Rektor UGM meminta dukungan Gubernur DIY kembangkan pendeteksi COVID-19

Gubernur Daerah Istimewa Yogyakarta Sri Sultan Hamengku Buwono X melihat "GeNose" alat pendeteksi COVID-19 di Kepatihan, Yogyakarta, Senin. (ANTARA/HO/Humas Pemda DIY)

Yogyakarta (ANTARA) - Rektor Universitas Gadjah Mada Panut Mulyono menemui Gubernur Daerah Istimewa Yogyakarta Sri Sultan Hamengku Buwono X di Kepatihan, Yogyakarta, untuk meminta dukungan pengembangan alat pendeteksi COVID-19 bernama "GeNose", Senin.

"Kami memohon doa restu dan dukungan Ngarsa Dalem (Sultan HB X) agar alat ini bisa cepat beredar di masyarakat," kata Panut Mulyono.

Panut menjelaskan bahwa alat pendeteksi COVID-19 itu dalam proses untuk uji klinis, uji diagnosis, dan menunggu izin edar dari Kemenkes RI.



Alat yang dijuluki sebagai teknologi pengendus COVID-19 ini dapat mendeteksi virus hanya dengan napas pasien. "Kami di sini menyampaikan perkembangan dari inovasi 'GeNose' atau alat pendeteksi bagi pasien, untuk melihat apakah mengidap virus COVID-19 atau tidak," katanya.

Salah satu peneliti GeNose, dr Dian Kesumapramudya Nurputra menjelaskan alat tersebut saat ini sedang dalam persiapan uji diagnosis di sembilan rumah sakit.
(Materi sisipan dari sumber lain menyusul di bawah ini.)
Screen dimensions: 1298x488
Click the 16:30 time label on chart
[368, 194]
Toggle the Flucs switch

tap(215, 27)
Bahka,  bimbingan teknis untuk uji diagnosis pun sudah jalan.

Menurut dia, apabila seluruh tahapan berjalan lancar, tim peneliti berharap pada pertengahan November 2020 atau akhir November 2020, proses produksi massal GeNose bisa dimulai.

"Kalau surat kelayakan uji fungsi dari alat ini sudah keluar dan komite etik sudah oke, pertengahan November sudah bisa mulai produksi massal. Tapi, itu juga masih menunggu, karena setelah uji diagnosis, kita juga harus presentasi ke Kemenkes RI dulu, apakah hasil yang dikeluarkan alat betul-betul akurat, baru Kemenkes RI mengeluarkan izin edar," paparnya.
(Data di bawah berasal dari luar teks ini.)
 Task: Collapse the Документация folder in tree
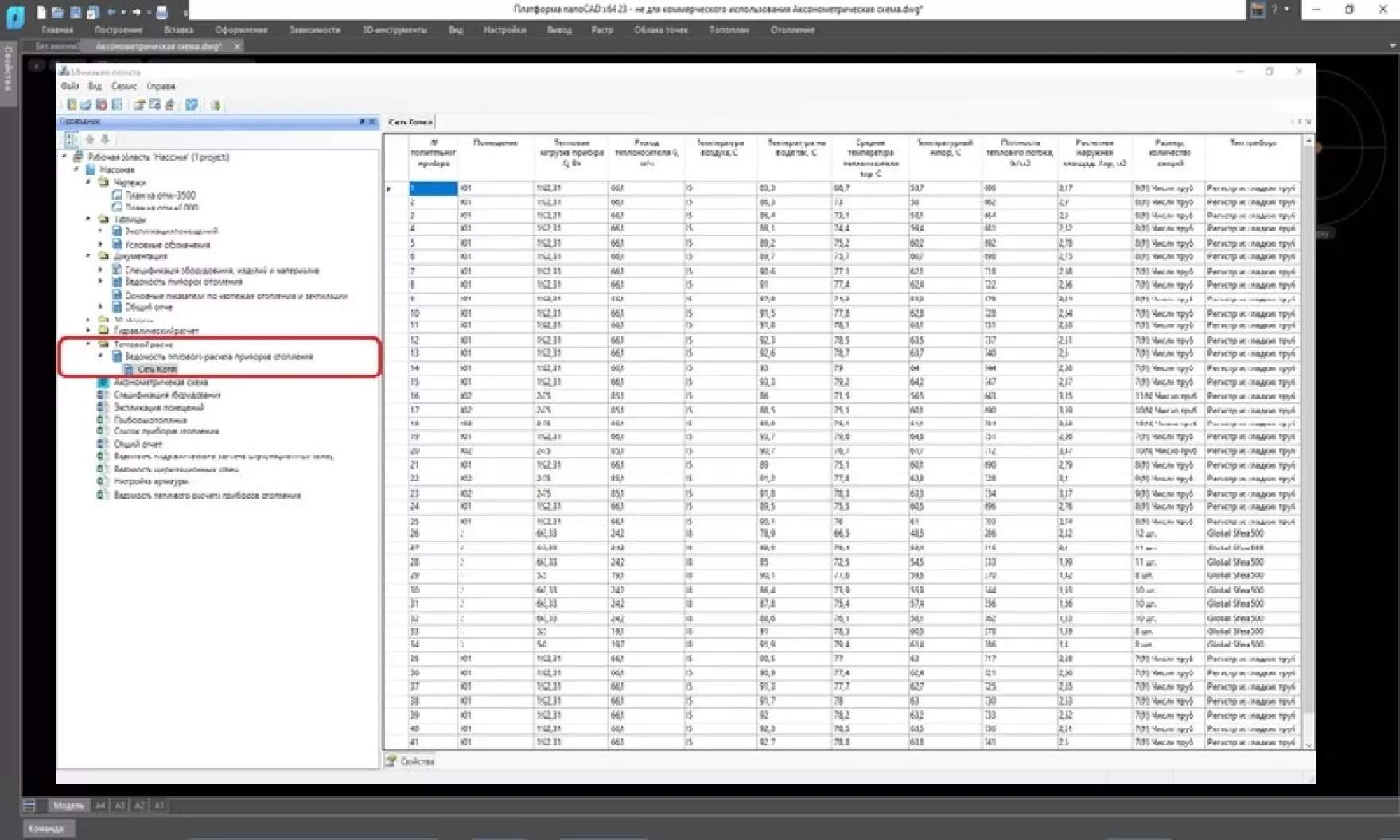tap(88, 256)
Terkait status kegunaan GeNose, Dian menjelaskan untuk saat ini terlalu dini jika GeNose disebut alat diagnosis. Untuk bisa mencapai standar diagnosis, dari ilmu kedokteran mensyaratkan sebuah alat harus punya akurasi medis, meliputi sensitivitas, spesifisitas, dan Positive Predictive Value yang nilainya harus di atas standar.

"Karena belum ada hasil uji diagnosisnya, kita baru bisa mengatakan posisi alat ini sekarang masih bersifat alat screening  mendampingi tes cepat dan PCR," kata dia.